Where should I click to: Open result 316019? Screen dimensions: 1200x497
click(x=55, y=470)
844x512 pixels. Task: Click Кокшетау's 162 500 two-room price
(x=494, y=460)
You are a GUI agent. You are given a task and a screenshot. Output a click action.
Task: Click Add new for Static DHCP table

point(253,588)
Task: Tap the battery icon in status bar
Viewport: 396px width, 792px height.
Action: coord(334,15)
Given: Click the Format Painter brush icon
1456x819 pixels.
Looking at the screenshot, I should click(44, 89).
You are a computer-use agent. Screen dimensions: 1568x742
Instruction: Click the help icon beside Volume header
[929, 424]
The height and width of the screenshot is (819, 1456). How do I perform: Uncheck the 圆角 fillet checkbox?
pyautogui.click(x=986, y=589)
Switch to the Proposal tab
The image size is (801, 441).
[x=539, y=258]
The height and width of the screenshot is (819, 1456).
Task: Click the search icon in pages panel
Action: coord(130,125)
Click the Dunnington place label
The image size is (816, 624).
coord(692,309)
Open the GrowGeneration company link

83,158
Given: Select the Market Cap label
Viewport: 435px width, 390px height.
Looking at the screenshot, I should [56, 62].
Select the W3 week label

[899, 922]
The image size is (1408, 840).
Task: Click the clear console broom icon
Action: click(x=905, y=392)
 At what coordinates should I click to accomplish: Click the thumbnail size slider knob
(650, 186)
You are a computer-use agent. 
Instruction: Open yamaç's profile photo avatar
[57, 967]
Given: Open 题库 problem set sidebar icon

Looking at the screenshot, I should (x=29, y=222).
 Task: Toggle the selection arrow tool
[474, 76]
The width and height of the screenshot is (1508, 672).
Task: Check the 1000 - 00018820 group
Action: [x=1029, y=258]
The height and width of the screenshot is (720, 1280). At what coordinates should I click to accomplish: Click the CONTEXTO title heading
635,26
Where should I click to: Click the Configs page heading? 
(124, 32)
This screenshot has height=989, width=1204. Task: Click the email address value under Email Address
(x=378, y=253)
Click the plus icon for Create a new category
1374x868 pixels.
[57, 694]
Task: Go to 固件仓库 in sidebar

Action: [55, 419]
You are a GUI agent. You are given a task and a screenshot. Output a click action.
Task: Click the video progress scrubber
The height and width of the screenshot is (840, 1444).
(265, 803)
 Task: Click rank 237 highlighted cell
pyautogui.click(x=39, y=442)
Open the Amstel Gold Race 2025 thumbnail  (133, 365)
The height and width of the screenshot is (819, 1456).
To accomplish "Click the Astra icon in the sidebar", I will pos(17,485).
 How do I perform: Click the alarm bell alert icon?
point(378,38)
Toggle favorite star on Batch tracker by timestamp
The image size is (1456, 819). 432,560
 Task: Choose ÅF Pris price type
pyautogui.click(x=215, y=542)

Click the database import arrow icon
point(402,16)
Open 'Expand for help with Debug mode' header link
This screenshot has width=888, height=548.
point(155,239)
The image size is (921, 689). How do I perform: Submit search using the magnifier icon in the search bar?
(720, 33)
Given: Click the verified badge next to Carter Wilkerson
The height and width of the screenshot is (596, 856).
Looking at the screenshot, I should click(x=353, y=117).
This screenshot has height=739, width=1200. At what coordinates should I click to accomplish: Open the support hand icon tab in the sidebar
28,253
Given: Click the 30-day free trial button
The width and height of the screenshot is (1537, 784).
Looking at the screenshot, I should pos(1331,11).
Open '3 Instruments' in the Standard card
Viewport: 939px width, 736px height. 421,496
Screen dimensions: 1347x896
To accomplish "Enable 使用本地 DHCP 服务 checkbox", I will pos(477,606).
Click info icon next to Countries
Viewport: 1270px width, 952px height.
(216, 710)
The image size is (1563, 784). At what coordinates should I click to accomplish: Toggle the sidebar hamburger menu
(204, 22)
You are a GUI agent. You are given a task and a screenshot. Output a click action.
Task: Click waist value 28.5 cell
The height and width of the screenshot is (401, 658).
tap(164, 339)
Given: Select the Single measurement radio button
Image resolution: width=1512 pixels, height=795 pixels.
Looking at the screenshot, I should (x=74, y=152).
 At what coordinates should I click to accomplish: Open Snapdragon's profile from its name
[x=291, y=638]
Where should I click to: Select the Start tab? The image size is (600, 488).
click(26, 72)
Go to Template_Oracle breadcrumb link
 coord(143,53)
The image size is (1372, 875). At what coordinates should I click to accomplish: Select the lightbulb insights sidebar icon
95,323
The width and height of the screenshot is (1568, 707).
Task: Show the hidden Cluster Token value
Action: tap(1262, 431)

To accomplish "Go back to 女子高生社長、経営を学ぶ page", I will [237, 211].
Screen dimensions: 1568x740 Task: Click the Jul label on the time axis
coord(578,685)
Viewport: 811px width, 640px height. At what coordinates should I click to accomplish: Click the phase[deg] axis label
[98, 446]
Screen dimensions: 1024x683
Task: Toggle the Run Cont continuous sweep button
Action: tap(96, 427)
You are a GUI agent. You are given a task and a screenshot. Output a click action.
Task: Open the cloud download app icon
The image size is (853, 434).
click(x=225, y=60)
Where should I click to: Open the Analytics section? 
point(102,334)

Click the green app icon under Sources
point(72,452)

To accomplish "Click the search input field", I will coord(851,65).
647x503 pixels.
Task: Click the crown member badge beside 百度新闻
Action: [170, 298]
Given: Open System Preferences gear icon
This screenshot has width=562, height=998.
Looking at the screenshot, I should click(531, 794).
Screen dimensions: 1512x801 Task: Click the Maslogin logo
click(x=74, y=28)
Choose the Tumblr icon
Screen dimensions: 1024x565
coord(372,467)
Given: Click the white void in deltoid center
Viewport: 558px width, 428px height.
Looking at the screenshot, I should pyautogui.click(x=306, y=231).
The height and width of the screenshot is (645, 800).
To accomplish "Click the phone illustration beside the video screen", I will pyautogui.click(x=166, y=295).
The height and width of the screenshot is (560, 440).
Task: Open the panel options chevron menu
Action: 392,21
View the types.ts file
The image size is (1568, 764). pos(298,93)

WHAT YOU SHOULD DO: Please transcribe the items from the line that contains "Given: Select the Single" through the line that contains "should pyautogui.click(x=306, y=231).", including both of those lines.

EXERCISE ANSWER:
Given: Select the Single measurement radio button
Image resolution: width=1512 pixels, height=795 pixels.
Looking at the screenshot, I should (x=74, y=152).
 At what coordinates should I click to accomplish: Open Snapdragon's profile from its name
[x=291, y=638]
Where should I click to: Select the Start tab? The image size is (600, 488).
click(26, 72)
Go to Template_Oracle breadcrumb link
 coord(143,53)
The image size is (1372, 875). At what coordinates should I click to accomplish: Select the lightbulb insights sidebar icon
95,323
The width and height of the screenshot is (1568, 707).
Task: Show the hidden Cluster Token value
Action: tap(1262, 431)

To accomplish "Go back to 女子高生社長、経営を学ぶ page", I will [237, 211].
Screen dimensions: 1568x740 Task: Click the Jul label on the time axis
coord(578,685)
Viewport: 811px width, 640px height. At what coordinates should I click to accomplish: Click the phase[deg] axis label
[98, 446]
Screen dimensions: 1024x683
Task: Toggle the Run Cont continuous sweep button
Action: tap(96, 427)
You are a GUI agent. You are given a task and a screenshot. Output a click action.
Task: Open the cloud download app icon
The image size is (853, 434).
click(x=225, y=60)
Where should I click to: Open the Analytics section? 
point(102,334)

Click the green app icon under Sources
point(72,452)

To accomplish "Click the search input field", I will coord(851,65).
647x503 pixels.
Task: Click the crown member badge beside 百度新闻
Action: [170, 298]
Given: Open System Preferences gear icon
This screenshot has width=562, height=998.
Looking at the screenshot, I should click(531, 794).
Screen dimensions: 1512x801 Task: Click the Maslogin logo
click(x=74, y=28)
Choose the Tumblr icon
Screen dimensions: 1024x565
coord(372,467)
Given: Click the white void in deltoid center
Viewport: 558px width, 428px height.
Looking at the screenshot, I should pyautogui.click(x=306, y=231).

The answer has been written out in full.